PROBLEM DETAILS -
With both ends included, repeat exactly the lines of the entries below from the one containing "Given: Select the" down to the one containing "Viewport: 1064px width, 1130px height.", and no others.

DATA TO EXAMINE -
-----
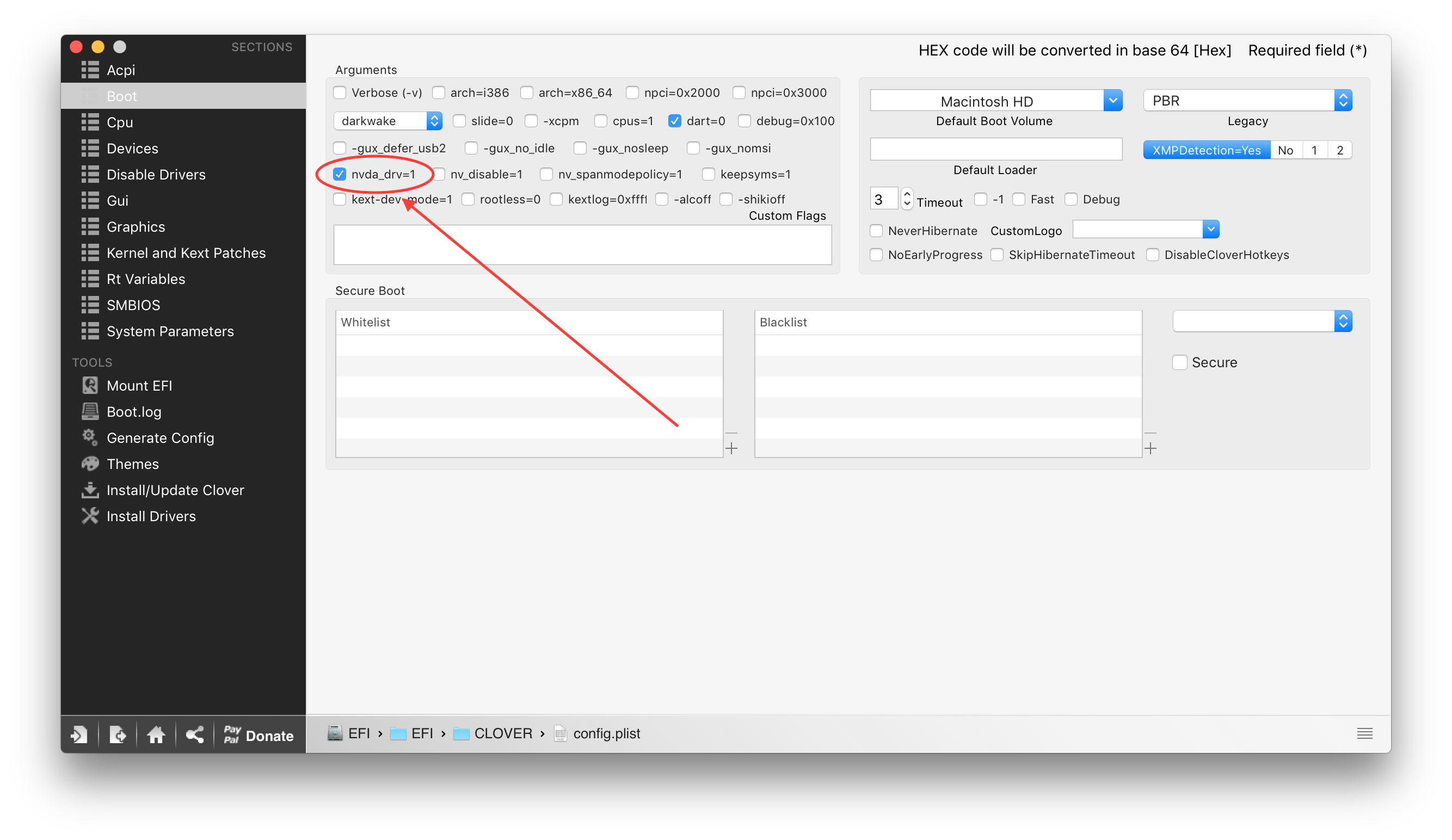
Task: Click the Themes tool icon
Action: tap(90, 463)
-----
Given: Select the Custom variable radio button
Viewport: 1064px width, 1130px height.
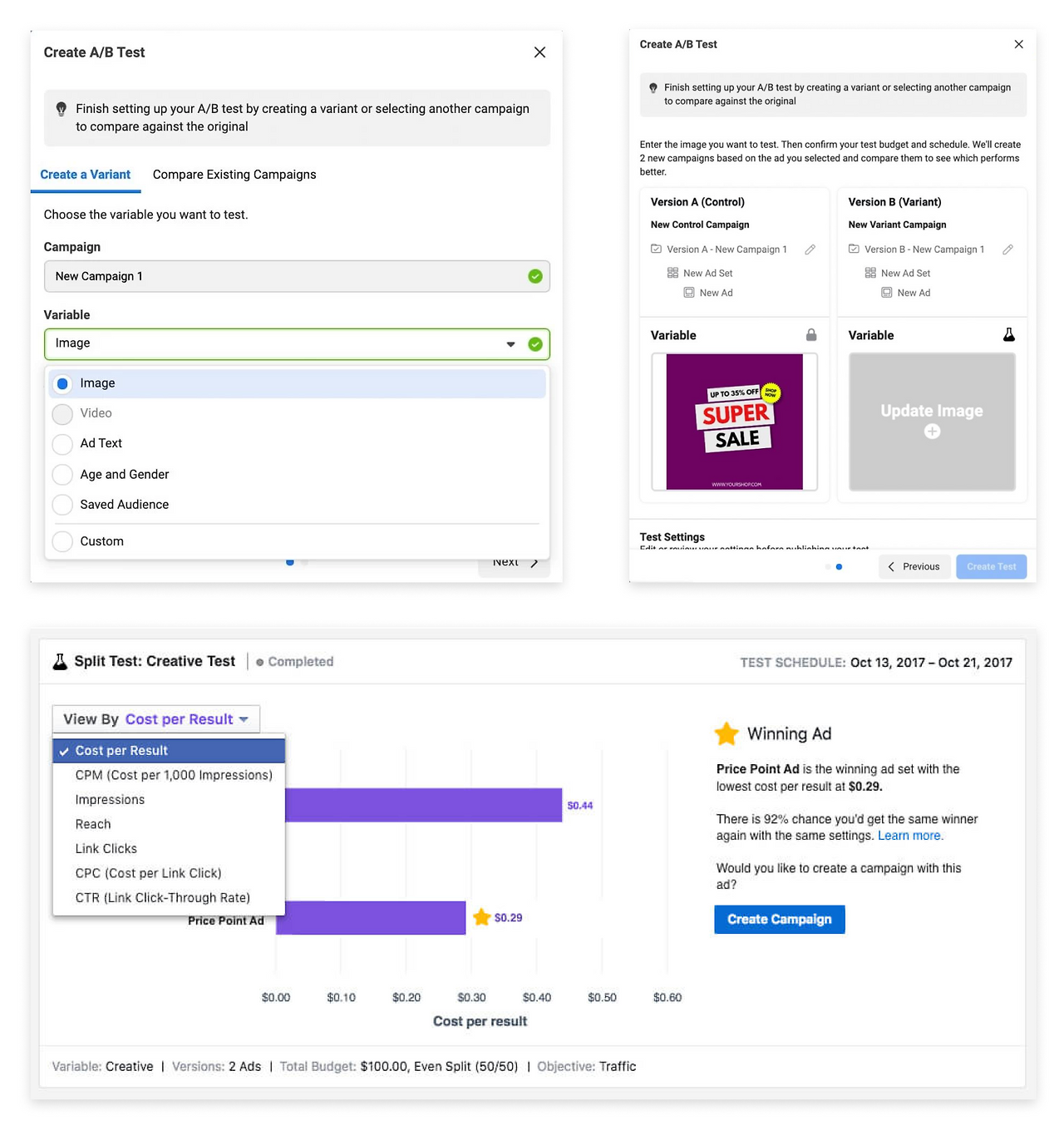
-----
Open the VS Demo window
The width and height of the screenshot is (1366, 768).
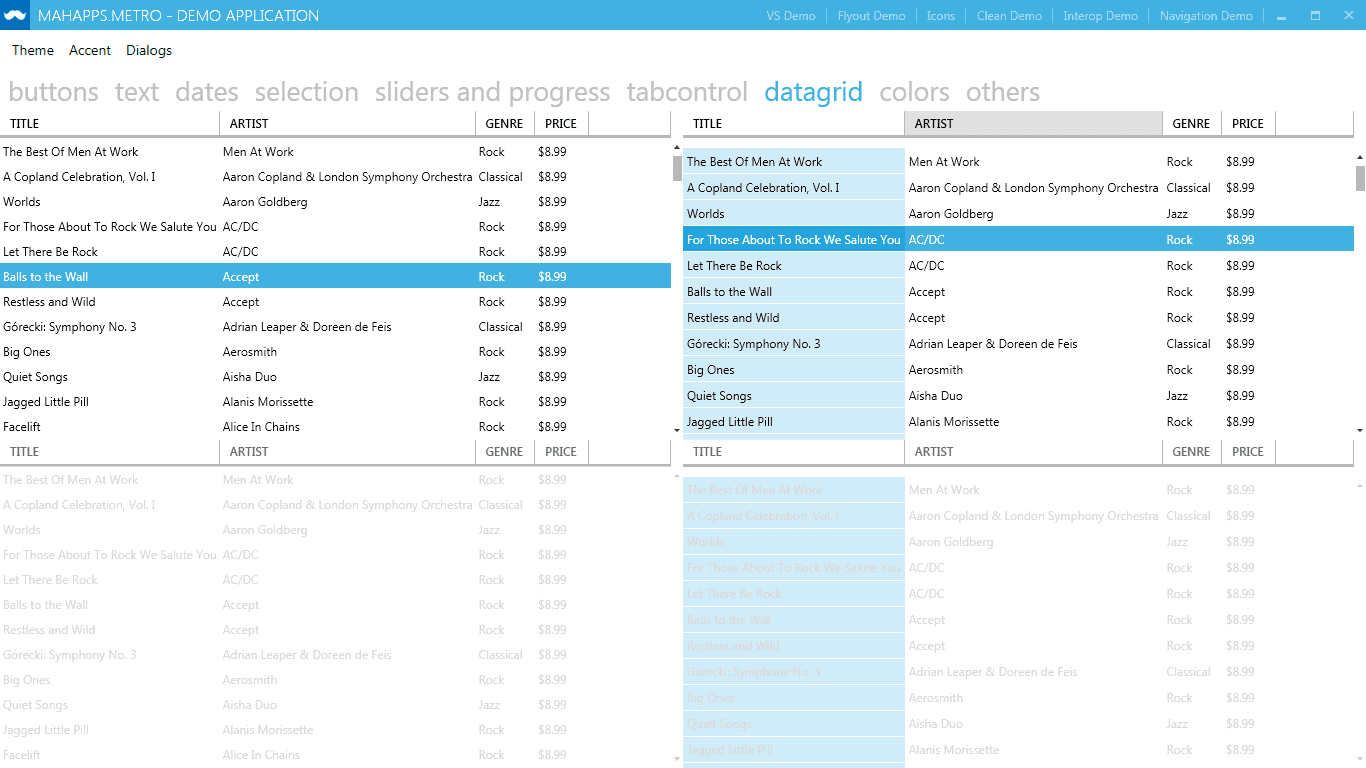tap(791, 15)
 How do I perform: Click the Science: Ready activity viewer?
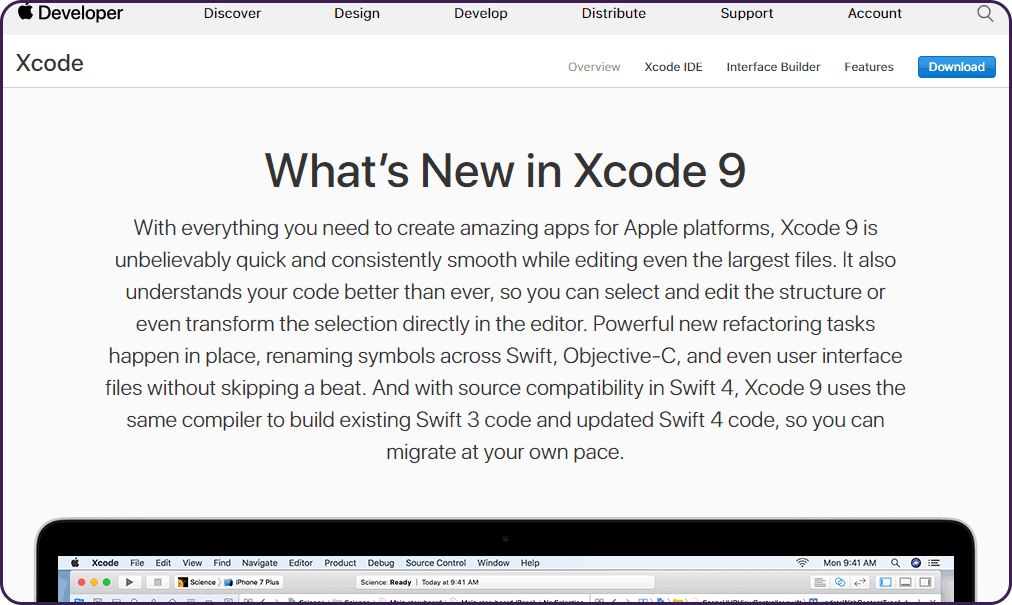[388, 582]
-----
REPLY TO THE TASK -
Given: Select the Custom variable radio button
Viewport: 1064px width, 1130px height.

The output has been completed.